Für meine Kolumne ‚FRAGEN SIE FRAU ANDREA‘ in Falter 36/2025 vom 3. September 2025
Liebe Frau Andrea,
ich darf Ihnen im Namen meines Vaters dieses E-Mail übermitteln: Mit meinen 83 Jahren habe ich schon oft ein „Vaterunser“ gebetet. Da gibt es den Satz: „Gebenedeit sei dein Name.“ Dieses Wort verstehe ich nicht. Meine Frage: Kann ich gebenedeit werden und was ist das eigentlich, woher stammt der Begriff?
Bis zum nächsten Gebet freundliche Grüße,
Manfred (Vater) und Thomas (Sohn) Schreiner, Felixdorf, Niederösterreich, per Email
PS: Bin durch meinen Sohn zu Ihrer Kolumne gekommen – sie ist sehr gut!
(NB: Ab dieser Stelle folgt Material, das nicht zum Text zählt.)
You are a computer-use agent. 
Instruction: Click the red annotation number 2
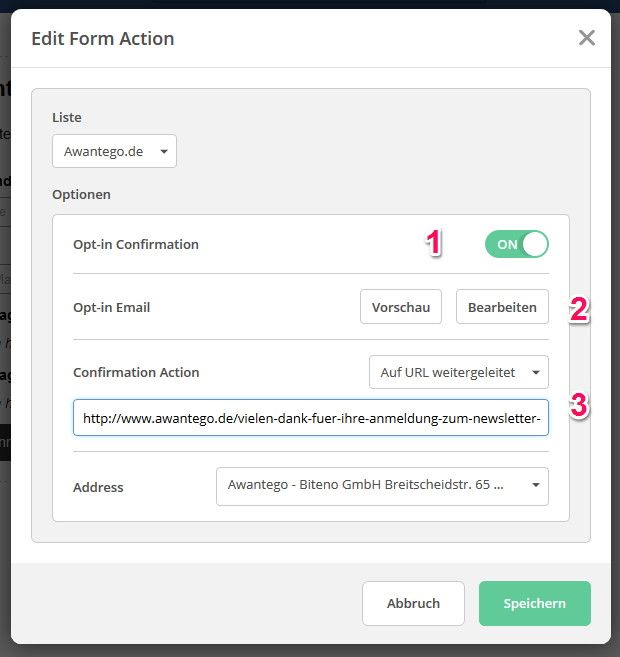[579, 309]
Lieber Manfred, lieber Thomas,
das Vaterunser (lateinisch Pater noster) ist einer der bekanntesten Texte der Bibel, es gehört mit den Zehn Geboten zum Grundwissen der christlichen Religionen. Das Neue Testament überliefert es in zwei nahezu identischen Fassungen, eine im Evangelium des Matthäus, die andere in jenem des Lukas. Im Erinnungsschatz katholisch sozialisierter Menschen ist das Gebet schon durch die Kultur der mechanischen Wiederholung in der Messe tief verankert. „Gebenedeit“ kommt allerdings nicht vor. Über das seltsame Wort stolpern Katholiken in einem anderen Gebet, dem Ave Maria oder „Gegrüsset seist du Maria“. Der erste Teil dieses Gebets stammt ebenfalls aus dem Lukasevangelium. Dort (Lk 1,28) verkündet der Erzengel Gabriel Marien, dass sie den Sohn Gottes gebären werde: „Der Engel trat bei ihr ein und sagte: Sei gegrüßt, du Begnadete, der Herr ist mit dir“. Kurze Zeit später (Lk 1,41f) besucht Maria ihre ebenfalls schwangere Verwandte Elisabeth. Die wird vom Heiligen Geist erfüllt und ruft Marien zu: „Gesegnet bist du unter den Frauen und gesegnet ist die Frucht deines Leibes.“ Das Gebet hat, anders als die Bibelübersetzung Luthers, in der Passage „benedicta inter mulieres“ (gesegnet bist du unter den Frauen) das viel ähnlichere „gebenedeit“ bewahrt. Ist doch das mittelhochdeutsche „gebenedeit“ nichts anderes als die lautliche Übertragung von „benedicta“, soviel wie „man spricht gut über sie“.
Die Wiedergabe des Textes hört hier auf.